Microelectronic transducer principles, classification, fabrication and application areas. Silicon micromachining and its application to integrated microelectronic sensors and actuators. CMOS compatible micromachining, static, dynamic and kinematic microactuator fabrication. Integrated transducer system design and applications. Students will be required to complete a micromachining project in the microfabrication lab at ENSC. Prerequisite: ENSC 475 and ENSC 495 or permission of instructor.
Scientific and engineering principles of fuel cell systems, including fundamental electrochemistry, applied thermodynamics, and transport phenomena. Types of fuel cells: low temperature and high temperature fuel cell systems and applications. Students are required to complete a project.
Overview of manufacturing systems: industrial robotics, numerical control and metal cutting, manufacturing system components and definitions, material handling systems, production lines, assembly systems, robotic cell design, cellular manufacturing, flexible manufacturing systems, quality control, and manufacturing support systems. Students are required to complete a project.
Advanced course on conduction heat and mass transfer. Fundamental elements of heat conduction. Laplace's equation and its applications. Analysis and modelling of engineering systems involving conduction heat transfer. Experimental methods related to conductive heat transfer. Introduction to cooling systems commonly used in microelectronics industry. Recommended: MSE 223 and MSE 321 or their equivalents.
Advanced course on convection heat and mass transfer. Fundamental elements of fluid flow and heat transfer using conservation principles. Analysis and modelling of engineering systems involving convective heat transfer. Experimental methods related to convective heat transfer. Heat/mass transfer and cooling/heating systems commonly used in energy management systems such as microelectronics industry, HVAC systems, fuel cell technologies, and automotive industry. Recommended: MSE 223 and MSE 321 or their equivalents.
Modern engineering materials design for energy system applications. Predictive modelling and design implications applied to energy systems. Advanced theoretical and experimental investigations will be discussed to understand the methodologies for design of materials and machinery to be applied to the energy conversion. Corequisite: SEE 896 or SEE 897. Recommended: SEE 222.
Water usage and global water shortages; principles of membrane separation including microfiltration, ultrafiltration, nanofiltration and reverse osmosis; physico-chemical criteria for separations and membrane materials; basic mass transport in mixed solute systems; polarization and fouling; prediction of membrane performance; operational issues, limitations, energy requirements and system configurations. Corequisite: SEE 896 or SEE 897. Recommended: SEE 224 and SEE 225.

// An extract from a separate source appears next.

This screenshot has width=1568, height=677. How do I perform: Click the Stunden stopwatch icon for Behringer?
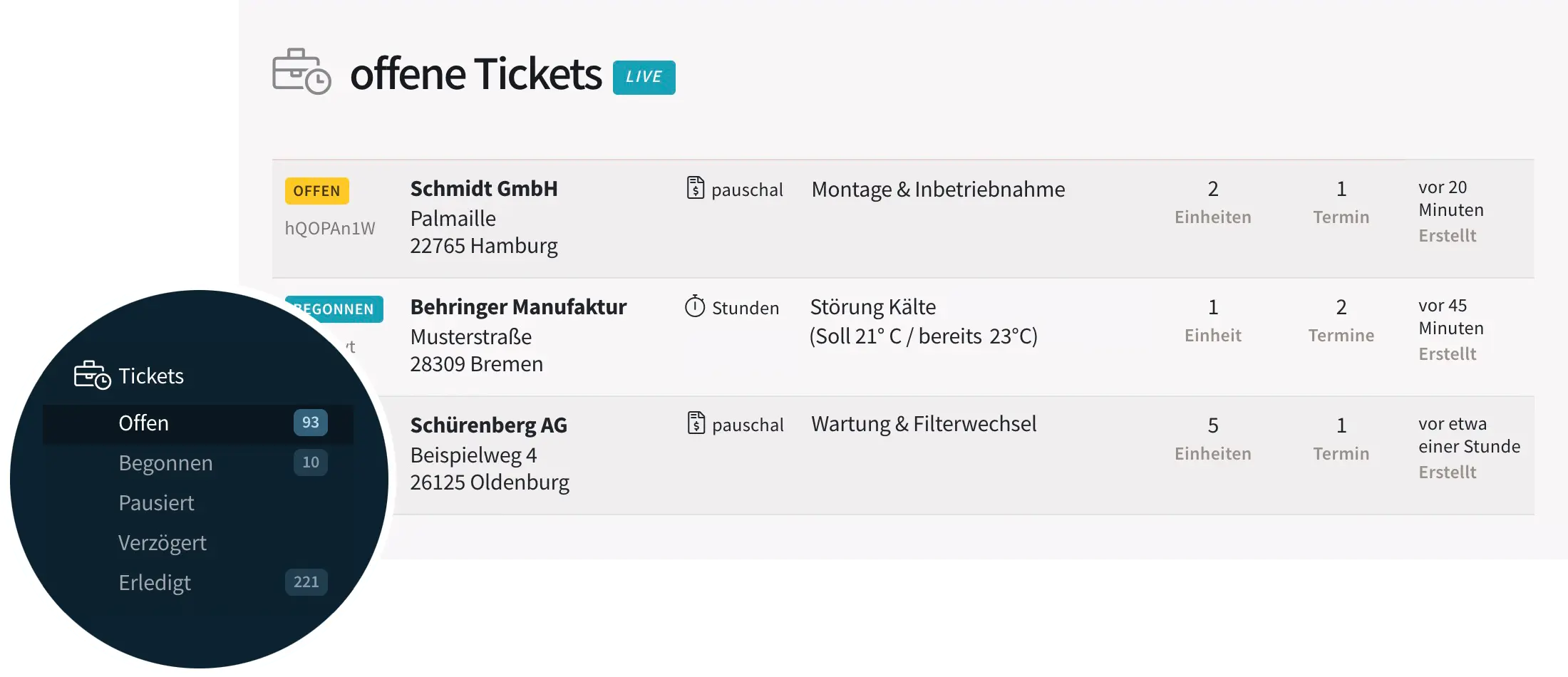coord(695,306)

and one three unit graduate elective course in consultation with the senior supervisor
and a thesis
* Students must enroll in this course every term.
Students are expected to complete the program requirements within six terms.
Academic Requirements within the Graduate General Regulations
All graduate students must satisfy the academic requirements that are specified in the Graduate General Regulations, as well as the specific requirements for the program in which they are enrolled.